_EXERCISE_. Among the lines of the material below, count those with the string "each". Give the number alone.

_RECORDS TO USE_.
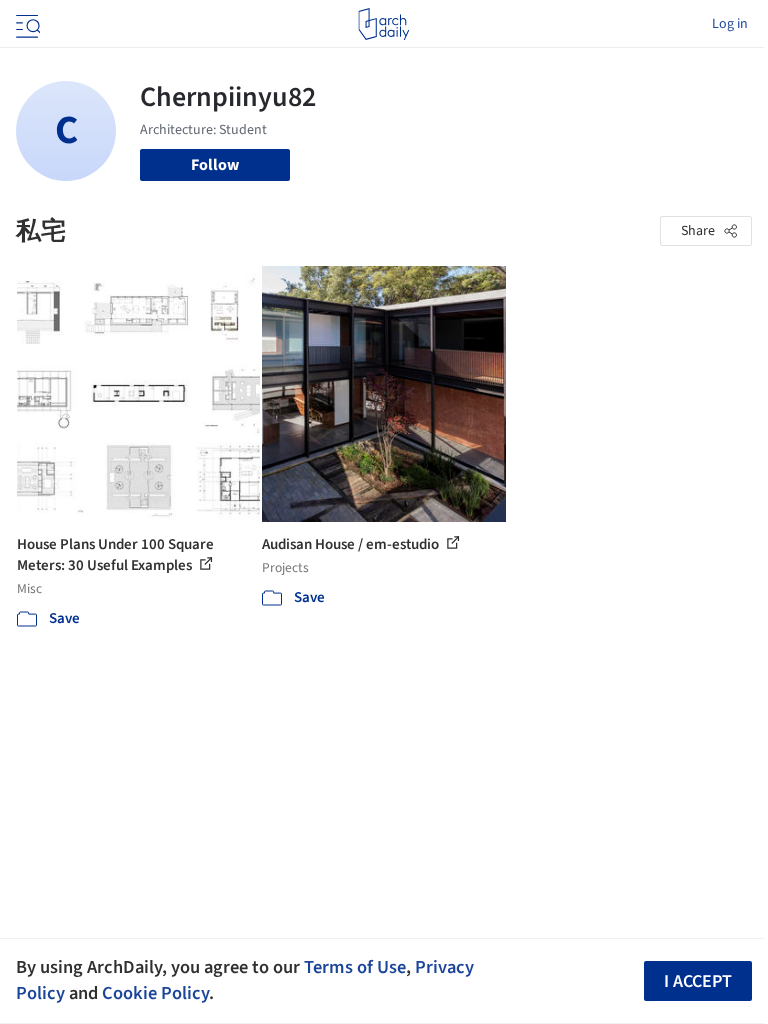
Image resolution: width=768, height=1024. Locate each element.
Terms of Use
---
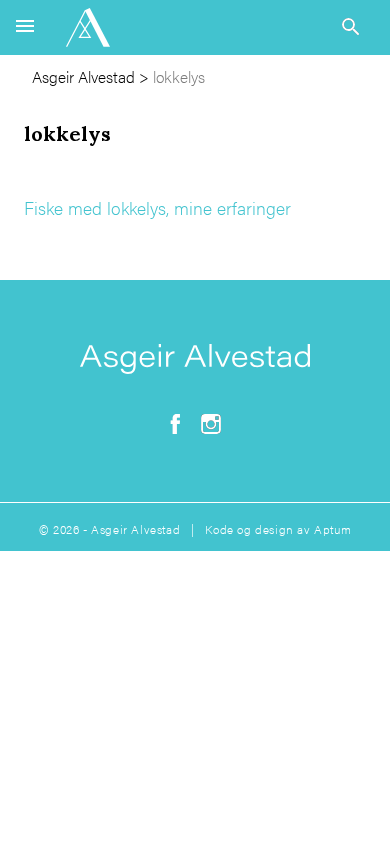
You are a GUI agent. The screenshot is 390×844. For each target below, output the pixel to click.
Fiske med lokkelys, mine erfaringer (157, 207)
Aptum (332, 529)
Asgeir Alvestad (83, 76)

_ANSWER SPACE_. 2